Source extract >>
5d.* Button Options.
(top-left window “Images”; sections “Buttons List”, “Customise Buttons”, and “Coordinates”.)

Topics: Buttons-List / Buttons-Type / Button-Actions / Coordinates /
Button Priority at Overlap / Add-Remove Buttons.

Click on the Play-button in the Skin Window.
The Play-button will be automatically selected in áll 3 window-sections on the left.
You can move the Button by dragging, but also by typing coordinates in the field left-under.

The name “Play” in section “Buttons List” is the actual name of the BMP-file in the folder.
Note, the added N, U, D, or A in the file names, are nót displayed in that List.
Buttons can have any name, but are mostly named after their function to find them easily.
But BS.Player does not recognise their function by their name. They are just file names.

Button Type:
- Normal = rectangular button. (the next two buttons are rectangular too, but..)
- Any Shape = partly invisible. Mouse-over and click will only work on the visible parts.
- Transparent = partly invisible. Mouse-over and click work on the visible ánd invisible parts.

Invisible will be everything that has the same colour as the top-left pixel of the button.
Try the Play button in Skinmaker. Change it from “Normal Button” to “Transparent”.
In the image you’ll see, how a few areas at the top of the button are invisible now.
It isn’t much. For a better example, select one of the black buttons left-under, and try again.
Transparency or Any Shape are often used to round up buttons. (transparent corners)
Note: the Full-Screen skin doesn’t support transparent buttons, but does support Any-Shape.

Button Action:
This assigns the real function to the button. The Play-button will get the function Play.
But in fact you could give any button any function, choosing it in in the Action-List.
Note: If a description in the List is not clear, just assign the function to a button, and try it.

The actions-list in Skinmaker is almost complete. As far as I can see, the only thing you
currently can’t do, is make buttons, that directly open a subcategory of Media Library.
And if a new version of BS.Player allows new actions, you can’t assign them in Skinmaker.

Data >>
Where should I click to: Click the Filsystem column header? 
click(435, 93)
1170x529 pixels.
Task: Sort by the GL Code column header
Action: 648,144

Objectives >>
1. Using the button options text, decide whether each statement agrees with it: (a) BS.Player identifies a button's function from its file name; (b) the Full-Screen skin supports Any-Shape buttons; (c) on a Transparent button, mouse-over and click work only on the visible parts. Answer yes or no for each, quoting the words of the text that decide it.
2. Extract the passage of the button options text between "Topics: Buttons-List /" and "in that List.", inclusive.

Results of the exercise >>
1.
(a) No: "But BS.Player does not recognise their function by their name."
(b) Yes: "the Full-Screen skin doesn’t support transparent buttons, but does support Any-Shape."
(c) No: "Mouse-over and click work on the visible ánd invisible parts."

2.
Topics: Buttons-List / Buttons-Type / Button-Actions / Coordinates /
Button Priority at Overlap / Add-Remove Buttons.

Click on the Play-button in the Skin Window.
The Play-button will be automatically selected in áll 3 window-sections on the left.
You can move the Button by dragging, but also by typing coordinates in the field left-under.

The name “Play” in section “Buttons List” is the actual name of the BMP-file in the folder.
Note, the added N, U, D, or A in the file names, are nót displayed in that List.